--- start of DATA PROVIDED ---

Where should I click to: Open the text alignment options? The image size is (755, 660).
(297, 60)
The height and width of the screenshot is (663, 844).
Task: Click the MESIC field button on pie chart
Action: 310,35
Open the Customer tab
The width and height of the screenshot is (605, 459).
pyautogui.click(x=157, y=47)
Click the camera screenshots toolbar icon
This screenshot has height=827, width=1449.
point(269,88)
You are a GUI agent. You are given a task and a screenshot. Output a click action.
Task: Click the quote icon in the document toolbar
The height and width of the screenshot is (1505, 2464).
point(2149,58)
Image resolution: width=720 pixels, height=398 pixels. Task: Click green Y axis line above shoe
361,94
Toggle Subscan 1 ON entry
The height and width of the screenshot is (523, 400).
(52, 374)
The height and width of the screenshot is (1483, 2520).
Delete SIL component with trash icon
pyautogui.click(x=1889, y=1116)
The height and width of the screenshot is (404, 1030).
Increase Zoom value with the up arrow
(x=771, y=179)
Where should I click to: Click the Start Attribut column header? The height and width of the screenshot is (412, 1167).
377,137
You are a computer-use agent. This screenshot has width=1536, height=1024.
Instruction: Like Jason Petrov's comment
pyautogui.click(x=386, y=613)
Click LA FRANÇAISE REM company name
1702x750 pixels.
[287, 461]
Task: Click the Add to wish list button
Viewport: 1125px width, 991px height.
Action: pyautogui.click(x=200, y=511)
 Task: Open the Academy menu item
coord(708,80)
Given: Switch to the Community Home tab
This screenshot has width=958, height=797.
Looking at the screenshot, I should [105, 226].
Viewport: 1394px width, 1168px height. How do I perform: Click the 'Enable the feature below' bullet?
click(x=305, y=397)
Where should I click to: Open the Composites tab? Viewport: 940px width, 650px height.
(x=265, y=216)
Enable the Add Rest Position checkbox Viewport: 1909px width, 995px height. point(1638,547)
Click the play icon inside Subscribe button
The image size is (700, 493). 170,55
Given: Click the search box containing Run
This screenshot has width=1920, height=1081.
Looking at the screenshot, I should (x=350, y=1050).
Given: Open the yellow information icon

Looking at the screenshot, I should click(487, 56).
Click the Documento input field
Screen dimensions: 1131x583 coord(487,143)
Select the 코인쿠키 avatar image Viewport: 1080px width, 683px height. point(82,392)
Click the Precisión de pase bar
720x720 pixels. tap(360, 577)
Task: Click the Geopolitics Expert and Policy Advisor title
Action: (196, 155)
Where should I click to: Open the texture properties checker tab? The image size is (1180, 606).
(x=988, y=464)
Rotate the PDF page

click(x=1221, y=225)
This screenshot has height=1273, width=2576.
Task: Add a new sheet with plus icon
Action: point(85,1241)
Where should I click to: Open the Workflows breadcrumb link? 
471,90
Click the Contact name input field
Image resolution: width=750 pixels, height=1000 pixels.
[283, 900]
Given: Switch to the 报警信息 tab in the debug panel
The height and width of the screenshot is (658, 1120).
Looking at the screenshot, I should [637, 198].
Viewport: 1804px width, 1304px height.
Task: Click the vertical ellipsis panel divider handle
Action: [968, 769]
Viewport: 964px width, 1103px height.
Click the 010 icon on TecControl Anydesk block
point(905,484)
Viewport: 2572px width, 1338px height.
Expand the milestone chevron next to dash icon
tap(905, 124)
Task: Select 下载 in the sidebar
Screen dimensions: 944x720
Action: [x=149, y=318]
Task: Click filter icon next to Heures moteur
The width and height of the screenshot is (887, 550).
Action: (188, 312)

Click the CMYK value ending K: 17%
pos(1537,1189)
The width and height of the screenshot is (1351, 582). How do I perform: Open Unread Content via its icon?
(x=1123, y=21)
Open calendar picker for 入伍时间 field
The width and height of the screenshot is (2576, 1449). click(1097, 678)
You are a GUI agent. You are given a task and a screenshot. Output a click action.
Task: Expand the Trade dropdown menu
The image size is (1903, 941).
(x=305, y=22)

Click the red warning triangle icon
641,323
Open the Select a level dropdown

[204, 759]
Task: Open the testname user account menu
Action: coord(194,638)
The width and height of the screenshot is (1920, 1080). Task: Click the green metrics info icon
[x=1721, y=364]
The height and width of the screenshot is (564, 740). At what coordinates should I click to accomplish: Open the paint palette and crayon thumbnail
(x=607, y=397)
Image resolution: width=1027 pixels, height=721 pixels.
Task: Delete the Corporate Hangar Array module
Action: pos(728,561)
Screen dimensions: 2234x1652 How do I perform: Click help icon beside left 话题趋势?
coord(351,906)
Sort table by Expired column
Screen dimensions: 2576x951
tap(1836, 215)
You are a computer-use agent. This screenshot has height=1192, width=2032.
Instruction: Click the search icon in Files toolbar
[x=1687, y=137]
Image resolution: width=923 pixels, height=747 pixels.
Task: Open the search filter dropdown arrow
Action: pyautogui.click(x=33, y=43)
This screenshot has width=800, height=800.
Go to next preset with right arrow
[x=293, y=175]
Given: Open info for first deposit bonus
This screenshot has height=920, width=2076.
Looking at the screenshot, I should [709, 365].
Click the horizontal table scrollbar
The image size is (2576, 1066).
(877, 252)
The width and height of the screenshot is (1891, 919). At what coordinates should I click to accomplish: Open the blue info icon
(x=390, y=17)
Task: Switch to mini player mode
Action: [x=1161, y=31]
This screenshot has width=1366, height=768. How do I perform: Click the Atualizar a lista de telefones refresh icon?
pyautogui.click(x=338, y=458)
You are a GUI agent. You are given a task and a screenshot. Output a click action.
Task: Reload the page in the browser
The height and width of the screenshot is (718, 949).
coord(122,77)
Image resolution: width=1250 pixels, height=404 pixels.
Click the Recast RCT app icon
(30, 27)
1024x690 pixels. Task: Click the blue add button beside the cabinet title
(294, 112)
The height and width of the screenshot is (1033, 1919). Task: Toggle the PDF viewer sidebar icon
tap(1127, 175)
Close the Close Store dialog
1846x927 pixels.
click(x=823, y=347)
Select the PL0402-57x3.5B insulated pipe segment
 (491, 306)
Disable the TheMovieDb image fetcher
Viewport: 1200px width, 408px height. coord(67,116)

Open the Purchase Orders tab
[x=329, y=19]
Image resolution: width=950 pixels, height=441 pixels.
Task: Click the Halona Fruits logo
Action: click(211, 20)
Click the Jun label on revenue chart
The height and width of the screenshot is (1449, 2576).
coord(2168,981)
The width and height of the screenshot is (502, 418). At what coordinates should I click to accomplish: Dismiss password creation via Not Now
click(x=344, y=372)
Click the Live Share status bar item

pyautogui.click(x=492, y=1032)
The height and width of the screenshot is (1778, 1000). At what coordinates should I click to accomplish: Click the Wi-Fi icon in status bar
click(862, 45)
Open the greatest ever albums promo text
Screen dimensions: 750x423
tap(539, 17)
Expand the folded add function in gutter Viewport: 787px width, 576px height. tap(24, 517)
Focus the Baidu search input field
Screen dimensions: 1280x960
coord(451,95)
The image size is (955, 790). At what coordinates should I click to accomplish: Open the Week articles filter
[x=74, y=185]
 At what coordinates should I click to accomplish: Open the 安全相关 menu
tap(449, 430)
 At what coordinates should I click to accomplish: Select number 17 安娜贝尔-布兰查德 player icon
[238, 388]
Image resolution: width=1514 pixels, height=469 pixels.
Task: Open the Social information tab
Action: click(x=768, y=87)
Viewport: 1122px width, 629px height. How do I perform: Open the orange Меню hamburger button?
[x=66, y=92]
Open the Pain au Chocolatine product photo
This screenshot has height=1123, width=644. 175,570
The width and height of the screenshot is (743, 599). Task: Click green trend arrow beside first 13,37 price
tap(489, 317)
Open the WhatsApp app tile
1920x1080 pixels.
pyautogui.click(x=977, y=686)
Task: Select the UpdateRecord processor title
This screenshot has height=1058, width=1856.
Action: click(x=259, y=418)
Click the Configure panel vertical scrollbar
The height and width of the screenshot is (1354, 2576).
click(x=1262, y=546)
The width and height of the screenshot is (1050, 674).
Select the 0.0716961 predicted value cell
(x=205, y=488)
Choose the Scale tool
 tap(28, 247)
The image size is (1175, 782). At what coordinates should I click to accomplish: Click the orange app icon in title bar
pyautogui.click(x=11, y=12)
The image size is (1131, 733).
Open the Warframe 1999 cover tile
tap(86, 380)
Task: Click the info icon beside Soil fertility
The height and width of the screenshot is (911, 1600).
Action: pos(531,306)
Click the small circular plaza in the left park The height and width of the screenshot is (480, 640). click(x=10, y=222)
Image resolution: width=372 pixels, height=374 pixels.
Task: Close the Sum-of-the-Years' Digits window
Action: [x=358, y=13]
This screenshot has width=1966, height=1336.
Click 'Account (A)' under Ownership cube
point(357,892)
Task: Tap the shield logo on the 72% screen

--- end of DATA PROVIDED ---

■ **DIRECTION**: Extract the lines running from the first of the extracted records through the line containing "point(269,88)", both included, and reproduce them verbatim.

■ **SOLUTION**:
Where should I click to: Open the text alignment options? The image size is (755, 660).
(297, 60)
The height and width of the screenshot is (663, 844).
Task: Click the MESIC field button on pie chart
Action: 310,35
Open the Customer tab
The width and height of the screenshot is (605, 459).
pyautogui.click(x=157, y=47)
Click the camera screenshots toolbar icon
This screenshot has height=827, width=1449.
point(269,88)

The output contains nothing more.